Sì, dimmi pure, ti rispondo… Oh, vedo che cominciamo ad ingranare! Inizi a farmi domande sensate 🔝!
Beh, ovvio, l’amore per il motore della CONVERSIONE lo trovi al distributore ⛽! Ce n’è diversi sai… Ci sono le persone che ti vogliono bene: sono delle stazioni di servizio pazzesche quando sei in riserva. E poi succede una cosa unica da loro: ti ritrovi ad essere insieme serbatoio da riempire e distributore.
Il benzinaio più vicino però è la preghiera. Beh? Perché fai quella faccia? No, ma che dici? Chi ti ha messo in testa ‘sta cosa? Quello non è pregare! Pregare è fare il pieno di amore! È… come fumare 🚬! Che? Non fumi? Vabbè, conoscerai un fumatore… Le prime volte tossisci e ti dici: che è ‘sta roba? Non lo rifarò per niente al mondo! Poi ci ricaschi, una, due, tre volte… e a un certo punto ci prendi gusto… finché arriva il momento che non riesci più a farne a meno, perché hai bisogno di avere in circolo la tua dose quotidiana di amore.
Capita a volte però che il motore della CONVERSIONE non giri bene, sia un po’ ingolfato… se succede quello che ti serve è un buon meccanico! Ce n’è tanti di bravi, sai, spesso nascosti: uomini, donne, preti, suore, scegli tu! No, può essere anche un non fumatore 🚭. L’importante è che sia esperto di questo motore.

Settimo giorno

Ciao, sono Dio 😎 e questo è l’ultimo post che ti scrivo.
No, è inutile che insisti, un post al giorno per sette giorni è più che sufficiente! Ho lavorato più a ‘sto giro di quando ho creato il mondo, lì in sei giorni me l’ero cavata 😅 …
Il mio intento era parlarti di CONVERSIONE, ma come al solito sono riuscito a parlare soltanto di amore. È un mio limite sai… Qualsiasi cosa ho in mente di fare alla fine riesco solo ad amare…

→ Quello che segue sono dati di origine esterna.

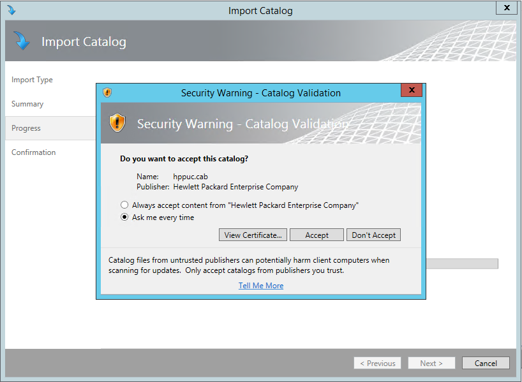Open the View Certificate dialog
This screenshot has width=522, height=382.
253,235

Ah, mi hai beccato 🤭! È proprio così! CONVERSIONE vuol dire diventare anche tu, come me, capace solo di amore. No, non devi preoccuparti se non ci riesci sempre sempre… Lo so che sei uomo, di Dio – modestamente – ce n’è uno solo 😎. L’importante è che ogni volta riaccendi il motore e ti rimetti in pista. È anche una questione di allenamento, sai? Man mano che ingrani senti l’amore scorrere e se vai avanti ti inizia a travolgere, come un fiume in piena… lo vedi abbattere muri, steccati… tramutare ogni volta situazioni in occasioni… cambiarti cuore, mente, sguardo… dove c’era indifferenza ora c’è attenzione e cura, dove c’era superficialità ora c’è consapevolezza, dove c’era egoismo ora c’è condivisione, dove c’erano voragini ora ci sono ponti, dove c’erano macerie ora ci sono ponteggi, dove c’era amarezza ora ci sono lacrime belle… è il motore che gira!
Prima di salutarti ho però da chiederti un favore personale 🙏: faresti un po’ di pubblicità in giro al mio amore? Te ne sarei grato, anche questo è un modo di amare. Se lo farai però, presta attenzione! Per andare a segno anche il tuo parlare di me potrebbe aver bisogno di CONVERSIONE!